Given information |
+---+
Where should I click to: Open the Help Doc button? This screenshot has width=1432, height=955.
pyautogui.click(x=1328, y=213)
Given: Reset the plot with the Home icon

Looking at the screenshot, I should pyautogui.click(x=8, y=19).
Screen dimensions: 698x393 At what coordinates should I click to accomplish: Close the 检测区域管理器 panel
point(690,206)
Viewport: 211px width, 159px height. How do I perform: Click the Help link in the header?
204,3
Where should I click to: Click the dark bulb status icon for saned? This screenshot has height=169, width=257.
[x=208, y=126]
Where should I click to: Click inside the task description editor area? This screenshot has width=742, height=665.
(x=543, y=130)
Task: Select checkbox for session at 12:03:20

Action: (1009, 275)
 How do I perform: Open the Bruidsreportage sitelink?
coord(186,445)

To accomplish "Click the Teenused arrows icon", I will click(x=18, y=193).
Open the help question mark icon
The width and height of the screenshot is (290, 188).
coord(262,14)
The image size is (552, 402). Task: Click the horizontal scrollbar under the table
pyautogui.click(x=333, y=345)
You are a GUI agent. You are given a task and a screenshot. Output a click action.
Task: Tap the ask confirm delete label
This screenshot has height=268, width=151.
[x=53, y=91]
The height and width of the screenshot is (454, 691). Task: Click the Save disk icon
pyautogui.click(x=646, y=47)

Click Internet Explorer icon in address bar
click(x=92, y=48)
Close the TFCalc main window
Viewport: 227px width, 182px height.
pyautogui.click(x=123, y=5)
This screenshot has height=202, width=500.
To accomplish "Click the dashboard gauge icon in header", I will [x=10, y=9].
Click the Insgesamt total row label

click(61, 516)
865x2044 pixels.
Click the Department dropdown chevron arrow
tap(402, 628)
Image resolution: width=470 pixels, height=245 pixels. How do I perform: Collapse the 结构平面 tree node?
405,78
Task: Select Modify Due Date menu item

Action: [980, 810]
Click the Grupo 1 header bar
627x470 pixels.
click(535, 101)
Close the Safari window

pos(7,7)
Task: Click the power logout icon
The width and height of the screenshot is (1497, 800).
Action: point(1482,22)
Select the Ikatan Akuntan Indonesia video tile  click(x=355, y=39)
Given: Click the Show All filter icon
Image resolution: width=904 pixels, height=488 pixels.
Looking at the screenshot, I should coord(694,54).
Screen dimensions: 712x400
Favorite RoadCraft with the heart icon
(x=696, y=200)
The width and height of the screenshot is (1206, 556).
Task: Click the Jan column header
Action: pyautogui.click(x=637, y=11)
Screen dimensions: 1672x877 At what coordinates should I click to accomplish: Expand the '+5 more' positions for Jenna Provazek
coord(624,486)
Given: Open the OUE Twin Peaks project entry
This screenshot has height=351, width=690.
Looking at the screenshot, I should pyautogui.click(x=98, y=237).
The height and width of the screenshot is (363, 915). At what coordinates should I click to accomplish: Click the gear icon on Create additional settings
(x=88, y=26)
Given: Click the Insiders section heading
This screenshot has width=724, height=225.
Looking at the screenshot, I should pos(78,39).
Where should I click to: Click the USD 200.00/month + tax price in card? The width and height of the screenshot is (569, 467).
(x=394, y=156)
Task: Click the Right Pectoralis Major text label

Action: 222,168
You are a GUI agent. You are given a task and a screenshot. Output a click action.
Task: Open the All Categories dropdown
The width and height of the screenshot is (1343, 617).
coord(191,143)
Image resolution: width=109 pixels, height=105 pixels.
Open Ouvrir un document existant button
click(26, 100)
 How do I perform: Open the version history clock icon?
+---+
The exercise |
Copy all of the rows above word for word, changing nothing.

Output for this task |
Where should I click to: Open the Help Doc button? This screenshot has width=1432, height=955.
pyautogui.click(x=1328, y=213)
Given: Reset the plot with the Home icon

Looking at the screenshot, I should pyautogui.click(x=8, y=19).
Screen dimensions: 698x393 At what coordinates should I click to accomplish: Close the 检测区域管理器 panel
point(690,206)
Viewport: 211px width, 159px height. How do I perform: Click the Help link in the header?
204,3
Where should I click to: Click the dark bulb status icon for saned? This screenshot has height=169, width=257.
[x=208, y=126]
Where should I click to: Click inside the task description editor area? This screenshot has width=742, height=665.
(x=543, y=130)
Task: Select checkbox for session at 12:03:20

Action: (1009, 275)
 How do I perform: Open the Bruidsreportage sitelink?
coord(186,445)

To accomplish "Click the Teenused arrows icon", I will click(x=18, y=193).
Open the help question mark icon
The width and height of the screenshot is (290, 188).
coord(262,14)
The image size is (552, 402). Task: Click the horizontal scrollbar under the table
pyautogui.click(x=333, y=345)
You are a GUI agent. You are given a task and a screenshot. Output a click action.
Task: Tap the ask confirm delete label
This screenshot has height=268, width=151.
[x=53, y=91]
The height and width of the screenshot is (454, 691). Task: Click the Save disk icon
pyautogui.click(x=646, y=47)

Click Internet Explorer icon in address bar
click(x=92, y=48)
Close the TFCalc main window
Viewport: 227px width, 182px height.
pyautogui.click(x=123, y=5)
This screenshot has height=202, width=500.
To accomplish "Click the dashboard gauge icon in header", I will [x=10, y=9].
Click the Insgesamt total row label

click(61, 516)
865x2044 pixels.
Click the Department dropdown chevron arrow
tap(402, 628)
Image resolution: width=470 pixels, height=245 pixels. How do I perform: Collapse the 结构平面 tree node?
405,78
Task: Select Modify Due Date menu item

Action: [980, 810]
Click the Grupo 1 header bar
627x470 pixels.
click(535, 101)
Close the Safari window

pos(7,7)
Task: Click the power logout icon
The width and height of the screenshot is (1497, 800).
Action: point(1482,22)
Select the Ikatan Akuntan Indonesia video tile  click(x=355, y=39)
Given: Click the Show All filter icon
Image resolution: width=904 pixels, height=488 pixels.
Looking at the screenshot, I should coord(694,54).
Screen dimensions: 712x400
Favorite RoadCraft with the heart icon
(x=696, y=200)
The width and height of the screenshot is (1206, 556).
Task: Click the Jan column header
Action: pyautogui.click(x=637, y=11)
Screen dimensions: 1672x877 At what coordinates should I click to accomplish: Expand the '+5 more' positions for Jenna Provazek
coord(624,486)
Given: Open the OUE Twin Peaks project entry
This screenshot has height=351, width=690.
Looking at the screenshot, I should pyautogui.click(x=98, y=237).
The height and width of the screenshot is (363, 915). At what coordinates should I click to accomplish: Click the gear icon on Create additional settings
(x=88, y=26)
Given: Click the Insiders section heading
This screenshot has width=724, height=225.
Looking at the screenshot, I should pos(78,39).
Where should I click to: Click the USD 200.00/month + tax price in card? The width and height of the screenshot is (569, 467).
(x=394, y=156)
Task: Click the Right Pectoralis Major text label

Action: 222,168
You are a GUI agent. You are given a task and a screenshot. Output a click action.
Task: Open the All Categories dropdown
The width and height of the screenshot is (1343, 617).
coord(191,143)
Image resolution: width=109 pixels, height=105 pixels.
Open Ouvrir un document existant button
click(26, 100)
 How do I perform: Open the version history clock icon?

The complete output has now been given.